*Passage to read*:
####

Funding Availability
The cost of the contract, including staff time associated with its review and production,
will be the responsibility of The Irvine Company.
Prepared by:
Vv f
d mes W. Campbell, nior Planner
Submitted by:
P icia LOTemple, Plann g Director
Attachments: 1. Draft Professional Services Agreement with a proposal from
Merkel & Associates
PROFESSIONAL SERVICES AGREEMENT WITH
MERKEL & ASSOCIATES, INC.
FOR BALBOA MARINA DOCK REPLACEMENT PROJECT
THIS AGREEMENT is made and entered into as of this day of
200_, by and between the CITY OF NEWPORT BEACH, a Municipal Corporation
( "City "), and Merkel & Associates, Inc., a corporation whose address is 5435 Rufin
Road, San Diego, California, 92123 ( "Consultant'), and is made with reference to the
following:
A. City is a municipal corporation duly organized and validly existing under the laws
of the State of California with the power to carry on its business as it is now
being conducted under the statutes of the State of California and the Charter of
City.
B. City is planning to prepare an Initial Study and Mitigated Negative Declaration
and other environmental documents in accordance with the California
Environmental Quality Act for the Balboa marina dock replacement project
located seaward of 151, 201 & 251 E. Coast Highway and 333 & 341 Bayside
Drive, Newport Beach, California ( "Project ").

####

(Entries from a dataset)
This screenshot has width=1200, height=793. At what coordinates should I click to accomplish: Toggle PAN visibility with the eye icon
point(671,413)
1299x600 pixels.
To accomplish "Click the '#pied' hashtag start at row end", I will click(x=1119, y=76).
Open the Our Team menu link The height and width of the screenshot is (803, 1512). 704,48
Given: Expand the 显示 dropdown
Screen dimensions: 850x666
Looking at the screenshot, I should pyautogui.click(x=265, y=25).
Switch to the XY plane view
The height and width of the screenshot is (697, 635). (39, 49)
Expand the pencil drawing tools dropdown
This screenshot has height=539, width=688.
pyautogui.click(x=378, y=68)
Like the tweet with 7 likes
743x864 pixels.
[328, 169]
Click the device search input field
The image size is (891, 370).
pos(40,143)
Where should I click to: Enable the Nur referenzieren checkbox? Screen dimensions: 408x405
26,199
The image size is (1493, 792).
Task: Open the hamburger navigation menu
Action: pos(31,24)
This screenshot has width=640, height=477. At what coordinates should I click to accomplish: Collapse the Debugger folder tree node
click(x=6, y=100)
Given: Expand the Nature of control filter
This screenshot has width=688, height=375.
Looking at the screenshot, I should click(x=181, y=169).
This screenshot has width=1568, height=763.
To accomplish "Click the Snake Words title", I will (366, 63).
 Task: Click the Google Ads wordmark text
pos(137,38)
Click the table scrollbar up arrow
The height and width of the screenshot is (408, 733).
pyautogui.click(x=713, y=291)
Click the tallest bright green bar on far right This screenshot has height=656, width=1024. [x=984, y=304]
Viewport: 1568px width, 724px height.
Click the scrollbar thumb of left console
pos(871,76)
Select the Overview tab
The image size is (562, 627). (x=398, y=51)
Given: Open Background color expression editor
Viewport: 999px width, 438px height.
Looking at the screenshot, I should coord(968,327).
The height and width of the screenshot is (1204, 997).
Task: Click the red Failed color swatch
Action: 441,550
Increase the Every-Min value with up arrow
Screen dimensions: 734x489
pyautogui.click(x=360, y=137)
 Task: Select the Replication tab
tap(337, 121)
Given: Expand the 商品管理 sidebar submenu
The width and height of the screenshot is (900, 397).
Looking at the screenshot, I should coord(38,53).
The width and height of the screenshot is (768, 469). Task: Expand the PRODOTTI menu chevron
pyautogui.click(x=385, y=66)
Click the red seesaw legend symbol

####

*Given instruction A*:
Do these statements agree with the Balboa marina dock agreement text? (i) The City of Newport Beach will pay the cost of the contract. (ii) The consultant's address is in San Diego. (iii) The environmental documents are to be prepared in accordance with the California Environmental Quality Act.
*Given instruction B*:
Extend the Balboa marina dock agreement text from its final sentence.
These lines come from a separate source.

*Answer A*:
(i) No: "will be the responsibility of The Irvine Company."
(ii) Yes: "5435 Rufin Road, San Diego, California, 92123"
(iii) Yes: "in accordance with the California Environmental Quality Act"

*Answer B*:
C. City desires to engage Consultant to prepare an Initial Study and Mitigated
Negative Declaration and other environmental documents in accordance with the
California Environmental Quality Act for the Balboa marina dock replacement
project.
D. Consultant possesses the skill, experience, ability, background, certification and
knowledge to provide the services described in this Agreement.
E. The principal members of Consultant for purposes of Project shall be Rachel
Woodfield, Project Manager.
F. City has solicited and received a proposal from Consultant, has reviewed the
previous experience and evaluated the expertise of Consultant, and desires to
retain Consultant to render professional services under the terms and conditions
set forth in this Agreement.
NOW, THEREFORE, it is mutually agreed by and between the undersigned parties as
follows:
1. TERM
The term of this Agreement shall commence on the above written date, and shall
terminate on the 31st day of December, 2005, unless terminated earlier as set forth
herein.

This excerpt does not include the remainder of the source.